I used the explain API to get some more insight but all it says is that there isn't a match:

POST items/_doc/3e4a2d80-9d5e-11e7-a6c5-6ddf18575461/_explain
{
  "query": {
    "bool": {
      "must": [
        {
            "multi_match": {
              "type": "phrase_prefix",
              "query": "X-Ray",
              "fields": [
                "product_description",
                "mpn",
                "manufacturer_name"
              ], 
              "operator": "and",
              "analyzer": "standard"
        }}
        ]
      }
    }
  }
}

Returns:

{
    "_index": "items",
    "_type": "_doc",
    "_id": "3e4a2d80-9d5e-11e7-a6c5-6ddf18575461",
    "matched": false,
    "explanation": {
        "value": 0,
        "description": "Failure to meet condition(s) of required/prohibited clause(s)",
        "details": [
            {
                "value": 0,
                "description": "no match on required clause (((+product_description:x +product_description:ray) | (+mpn:x +mpn:ray) | (+manufacturer_name:x +manufacturer_name:ray)))",
                "details": [
                    {
                        "value": 0,
                        "description": "No matching clause",
                        "details": []
                    }
                ]
            },
            {
                "value": 0,
                "description": "no match on required clause (MatchNoDocsQuery(\"Type list does not contain the index type\"))",
                "details": [
                    {
                        "value": 0,
                        "description": "MatchNoDocsQuery(\"Type list does not contain the index type\") doesn't match id 12556",
                        "details": []
                    }
                ]
            }
        ]
    }
}

Not much changes when I change the analyzer to whitespace or keyword either.

2
can you show your index mapping ??user156327
@AmitKhandelwal I have figured out that the reason it keeps using the standard analyzer is because it was set in the mappings to use a custom analyzer (which used the standard analyzer).Noah Gary

2 Answers

1
votes

( this is not answer but I could not type all this up in a comment)
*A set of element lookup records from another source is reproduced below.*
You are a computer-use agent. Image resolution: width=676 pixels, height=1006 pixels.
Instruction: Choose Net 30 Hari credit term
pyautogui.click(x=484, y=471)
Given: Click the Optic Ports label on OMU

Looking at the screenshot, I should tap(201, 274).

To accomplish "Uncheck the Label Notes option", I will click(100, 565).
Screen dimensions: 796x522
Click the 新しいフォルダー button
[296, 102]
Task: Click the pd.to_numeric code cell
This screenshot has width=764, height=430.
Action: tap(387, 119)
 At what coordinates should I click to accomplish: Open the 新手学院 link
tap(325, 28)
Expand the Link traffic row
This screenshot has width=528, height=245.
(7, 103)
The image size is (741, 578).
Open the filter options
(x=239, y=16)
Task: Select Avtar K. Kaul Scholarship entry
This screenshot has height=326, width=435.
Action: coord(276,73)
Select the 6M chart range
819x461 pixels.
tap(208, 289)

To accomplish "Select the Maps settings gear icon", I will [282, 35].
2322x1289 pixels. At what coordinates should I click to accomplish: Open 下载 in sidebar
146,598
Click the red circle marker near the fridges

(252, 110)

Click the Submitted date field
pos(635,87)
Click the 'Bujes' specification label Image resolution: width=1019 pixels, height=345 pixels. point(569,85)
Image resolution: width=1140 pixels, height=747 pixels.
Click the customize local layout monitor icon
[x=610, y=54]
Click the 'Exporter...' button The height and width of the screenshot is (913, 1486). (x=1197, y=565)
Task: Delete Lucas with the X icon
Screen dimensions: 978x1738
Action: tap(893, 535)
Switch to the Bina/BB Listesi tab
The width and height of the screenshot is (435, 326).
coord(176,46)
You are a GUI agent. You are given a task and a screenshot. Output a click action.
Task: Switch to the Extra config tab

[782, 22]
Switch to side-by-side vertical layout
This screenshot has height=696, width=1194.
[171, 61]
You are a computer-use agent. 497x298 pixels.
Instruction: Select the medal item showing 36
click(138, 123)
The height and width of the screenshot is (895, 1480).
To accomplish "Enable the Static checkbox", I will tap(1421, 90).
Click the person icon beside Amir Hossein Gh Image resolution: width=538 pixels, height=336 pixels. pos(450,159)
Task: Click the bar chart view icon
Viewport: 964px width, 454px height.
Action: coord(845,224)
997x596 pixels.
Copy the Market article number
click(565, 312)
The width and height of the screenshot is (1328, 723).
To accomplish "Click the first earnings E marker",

I am not sure you really needed to use analyzer with your query if you intended to match X-Ray as a whole.

look at this

POST _analyze
{
  "analyzer": "standard", 
  "text":"X-Ray"
}

and the response is

{
  "tokens" : [
    {
      "token" : "x",
      "start_offset" : 0,
      "end_offset" : 1,
      "type" : "<ALPHANUM>",
      "position" : 0
    },
    {
      "token" : "ray",
      "start_offset" : 2,
      "end_offset" : 5,
      "type" : "<ALPHANUM>",
      "position" : 1
    }
  ]
}

so your search term X-Ray became x and ray. Is this what you intended?

0
votes

So I determined my problem was that the standard analyzer is being applied all the time because it was set in the mappings to use a custom analyzer (which used the standard analyzer).

shown here:

GET items/_mapping

shows

...
"manufacturer_name": {
    "type": "text",
    "fields": {
        "raw": {
            "type": "keyword",
            "normalizer": "lowercase_normalizer"
        }
    },
    "analyzer": "my_search_analyzer",
    "search_analyzer": "standard"
},
...

This is the same for the other two index fields I was querying for.

The lesson here:

Check the mappings to assure no custom analyzers have been set for certain fields if you are having issues with search.